Sunday 9 October 2011

OMG, FY

еThis post will hopefully go some way towards balancing out the last post and all its misery.

I met Martin (director/drama school guy) today to have a look at a play; someone else I know, one of my students, said he was going too, so it was going to be an audition of sorts. Audition usually freak the shit out of me but I know Martin and I knew it wasn't going to be me doing a monologue in front of a panel or anything! So, went along.

When I got there, Martin basically told me that he wasn't bothering to audition me, because he'd already cast me in the lead.

Yes, you did read that correctly.

Martin basically told me that he wasn't bothering to audition me, because he'd already cast me in the lead.

=O

As a result: I'M IN A PLAY I'M IN A PLAY I'M IN A PLAY!!!

It's a fucking awesome character as well. I AM SO STOKED I DON'T KNOW IF I WILL SLEEP TONIGHT.

We're doing Harold Pinter's The Dumb Waiter, but with a few twists. There are only 2 characters in the script, two assassins, one of whom has to kill the other at the end. The one who gets killed is going to be played by several different people, who will switch every time there is a 'silence' in the script. The idea is that the other guy, who kills him, is seeing the last 11 people he's murdered, in a kind of going insane way. That's who I'm playing. A crazy, hallucinating assassin. I mean come on, does it get much more fun than that? I always like playing characters who are a bit mad anyway, so this is like, perfect. :)

| RECORDS PROVIDED |
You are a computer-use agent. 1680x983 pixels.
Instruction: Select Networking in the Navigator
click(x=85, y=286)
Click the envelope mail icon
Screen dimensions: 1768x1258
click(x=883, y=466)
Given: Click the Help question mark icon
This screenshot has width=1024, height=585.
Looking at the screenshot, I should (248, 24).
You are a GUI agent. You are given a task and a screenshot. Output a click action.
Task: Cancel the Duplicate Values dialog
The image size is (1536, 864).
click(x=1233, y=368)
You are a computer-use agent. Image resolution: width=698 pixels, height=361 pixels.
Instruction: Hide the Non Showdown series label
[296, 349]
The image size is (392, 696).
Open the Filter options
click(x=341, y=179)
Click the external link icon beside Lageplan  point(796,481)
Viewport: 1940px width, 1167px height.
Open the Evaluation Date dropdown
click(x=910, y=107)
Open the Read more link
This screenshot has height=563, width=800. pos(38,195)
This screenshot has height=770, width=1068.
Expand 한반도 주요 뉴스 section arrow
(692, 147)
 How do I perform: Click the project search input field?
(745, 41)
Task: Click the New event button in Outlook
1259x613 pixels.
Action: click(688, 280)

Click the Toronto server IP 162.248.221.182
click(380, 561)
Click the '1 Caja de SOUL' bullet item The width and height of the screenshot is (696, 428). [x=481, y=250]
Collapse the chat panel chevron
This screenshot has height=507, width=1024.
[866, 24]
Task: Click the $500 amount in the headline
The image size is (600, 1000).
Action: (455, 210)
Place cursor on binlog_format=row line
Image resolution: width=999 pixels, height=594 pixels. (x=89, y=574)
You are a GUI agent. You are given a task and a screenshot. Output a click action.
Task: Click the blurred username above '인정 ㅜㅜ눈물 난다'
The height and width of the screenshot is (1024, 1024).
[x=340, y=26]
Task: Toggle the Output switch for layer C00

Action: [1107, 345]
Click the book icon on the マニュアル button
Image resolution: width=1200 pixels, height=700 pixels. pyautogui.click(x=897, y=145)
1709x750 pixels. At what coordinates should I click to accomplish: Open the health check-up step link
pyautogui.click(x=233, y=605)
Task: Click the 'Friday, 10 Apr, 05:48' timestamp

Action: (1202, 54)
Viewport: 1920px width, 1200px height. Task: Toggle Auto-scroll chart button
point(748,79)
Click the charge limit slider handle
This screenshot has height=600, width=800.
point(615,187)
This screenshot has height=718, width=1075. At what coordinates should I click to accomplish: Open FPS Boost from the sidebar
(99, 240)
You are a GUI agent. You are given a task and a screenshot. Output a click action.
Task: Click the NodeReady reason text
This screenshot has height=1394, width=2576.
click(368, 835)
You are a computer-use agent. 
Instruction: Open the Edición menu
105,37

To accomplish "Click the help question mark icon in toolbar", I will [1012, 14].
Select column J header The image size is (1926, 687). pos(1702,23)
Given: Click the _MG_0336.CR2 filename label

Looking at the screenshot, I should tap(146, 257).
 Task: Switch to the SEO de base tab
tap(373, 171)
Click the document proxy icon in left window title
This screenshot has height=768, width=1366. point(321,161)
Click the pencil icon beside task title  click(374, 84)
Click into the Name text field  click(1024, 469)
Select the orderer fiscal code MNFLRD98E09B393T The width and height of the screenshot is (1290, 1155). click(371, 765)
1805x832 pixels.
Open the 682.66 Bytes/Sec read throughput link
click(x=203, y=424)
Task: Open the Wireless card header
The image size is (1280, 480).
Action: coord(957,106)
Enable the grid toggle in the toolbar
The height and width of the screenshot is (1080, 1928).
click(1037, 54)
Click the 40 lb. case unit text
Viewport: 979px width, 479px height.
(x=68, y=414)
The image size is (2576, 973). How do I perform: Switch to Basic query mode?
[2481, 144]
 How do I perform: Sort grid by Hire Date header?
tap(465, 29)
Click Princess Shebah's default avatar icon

| WHAT TO WORK ON |
Summarize the blog post in two sentences. The rows are separate material from the blog post.

| EXPECTED ANSWER |
The writer met Martin, a director and drama school contact, expecting a kind of audition for a play, but Martin said he had already cast the writer in the lead. The play is Harold Pinter's The Dumb Waiter with a few twists: the writer will play an assassin who, going insane, sees the last 11 people he has murdered in the other character, a role several actors will swap at each 'silence' in the script.